**Task**
Search the records for the string "target" and return each line that has it.

**Information supplied**
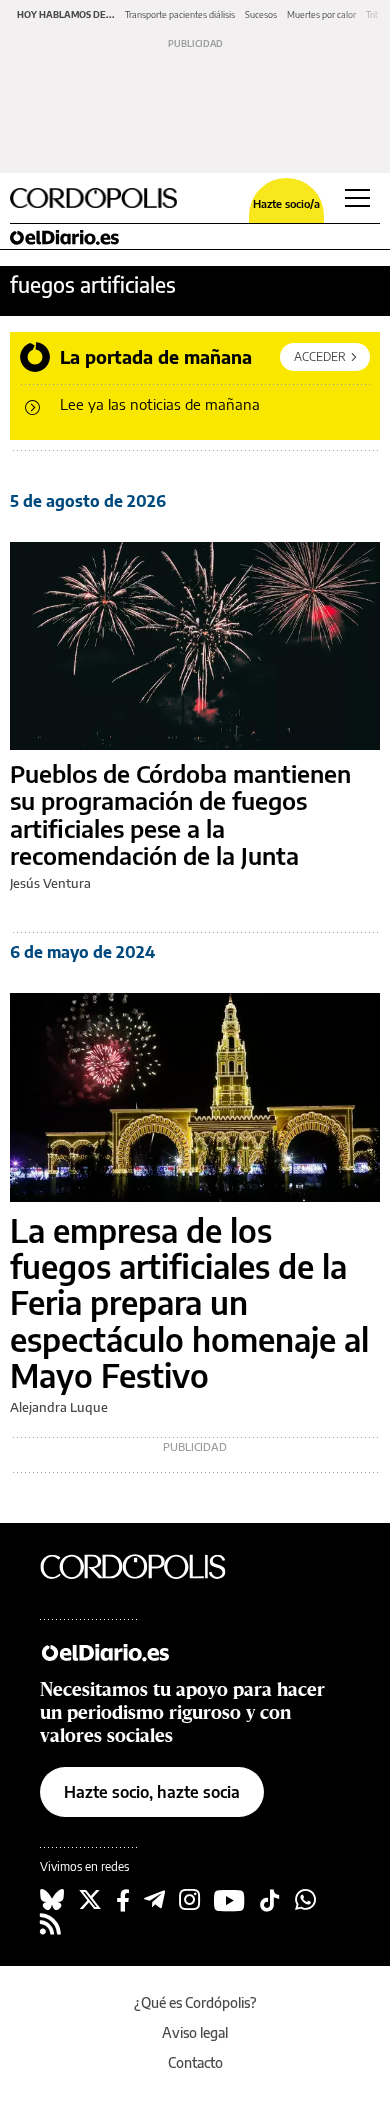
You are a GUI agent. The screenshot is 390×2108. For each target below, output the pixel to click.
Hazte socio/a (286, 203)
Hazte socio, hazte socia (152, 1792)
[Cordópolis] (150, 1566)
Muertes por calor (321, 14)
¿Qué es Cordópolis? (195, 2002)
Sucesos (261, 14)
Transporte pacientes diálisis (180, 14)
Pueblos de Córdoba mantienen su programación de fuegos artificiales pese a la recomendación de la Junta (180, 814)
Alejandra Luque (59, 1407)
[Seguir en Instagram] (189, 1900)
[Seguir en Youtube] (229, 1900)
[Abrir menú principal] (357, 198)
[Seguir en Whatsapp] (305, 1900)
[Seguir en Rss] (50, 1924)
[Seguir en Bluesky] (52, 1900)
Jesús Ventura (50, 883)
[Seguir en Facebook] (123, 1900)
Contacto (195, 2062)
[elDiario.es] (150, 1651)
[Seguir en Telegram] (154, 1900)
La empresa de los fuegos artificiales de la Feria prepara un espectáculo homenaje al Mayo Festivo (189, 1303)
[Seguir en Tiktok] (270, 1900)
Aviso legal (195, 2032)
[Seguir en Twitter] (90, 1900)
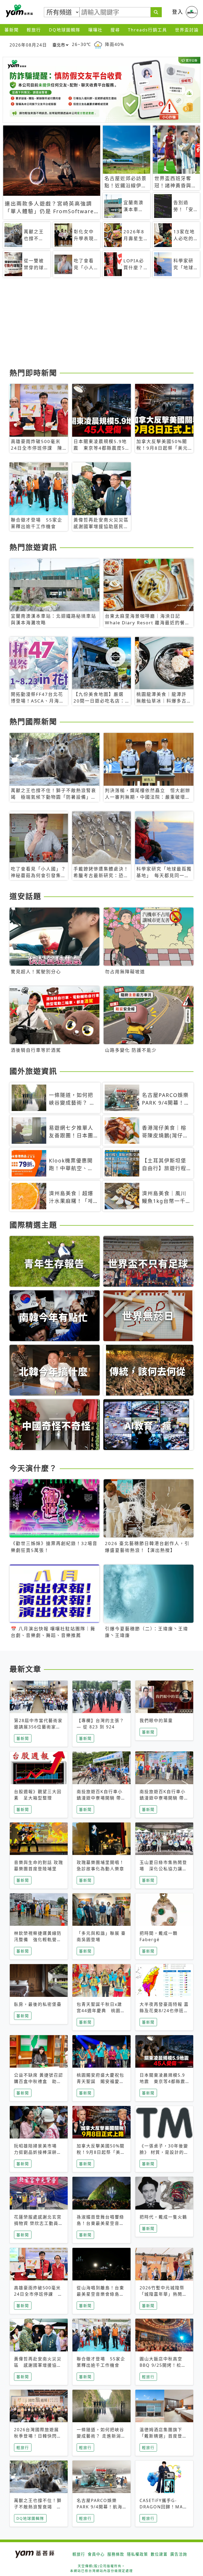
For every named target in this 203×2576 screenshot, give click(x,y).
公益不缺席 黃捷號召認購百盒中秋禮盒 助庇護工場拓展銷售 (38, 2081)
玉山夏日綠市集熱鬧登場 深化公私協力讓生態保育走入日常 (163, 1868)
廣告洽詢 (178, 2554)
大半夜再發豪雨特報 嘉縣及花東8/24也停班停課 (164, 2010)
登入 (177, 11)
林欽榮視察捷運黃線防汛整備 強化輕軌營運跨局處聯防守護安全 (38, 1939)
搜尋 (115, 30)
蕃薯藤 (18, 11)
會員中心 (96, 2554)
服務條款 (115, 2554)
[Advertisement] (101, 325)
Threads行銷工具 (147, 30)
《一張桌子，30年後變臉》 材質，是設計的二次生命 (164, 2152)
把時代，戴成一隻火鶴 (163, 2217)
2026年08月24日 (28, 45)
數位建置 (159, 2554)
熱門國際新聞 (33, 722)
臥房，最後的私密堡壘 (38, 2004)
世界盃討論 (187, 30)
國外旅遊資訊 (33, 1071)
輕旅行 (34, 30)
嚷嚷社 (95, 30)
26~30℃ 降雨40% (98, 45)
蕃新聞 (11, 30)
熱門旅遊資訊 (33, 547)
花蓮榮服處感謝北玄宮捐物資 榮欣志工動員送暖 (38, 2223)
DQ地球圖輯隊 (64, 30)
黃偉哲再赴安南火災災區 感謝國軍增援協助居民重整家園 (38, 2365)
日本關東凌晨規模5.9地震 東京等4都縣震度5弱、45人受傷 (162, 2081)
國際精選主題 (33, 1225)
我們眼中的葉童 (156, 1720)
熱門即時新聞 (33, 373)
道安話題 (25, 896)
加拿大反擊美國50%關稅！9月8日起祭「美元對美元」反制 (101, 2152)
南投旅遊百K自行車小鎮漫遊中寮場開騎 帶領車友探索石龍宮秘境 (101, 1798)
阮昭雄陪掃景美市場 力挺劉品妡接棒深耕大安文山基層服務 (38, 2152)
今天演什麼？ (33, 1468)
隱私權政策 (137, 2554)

**Output for this exercise**
You are a GUI agent. The screenshot is 390×2108. For each target below, output the pixel to click.
For every named target in this 203×2576 screenshot, give click(x,y).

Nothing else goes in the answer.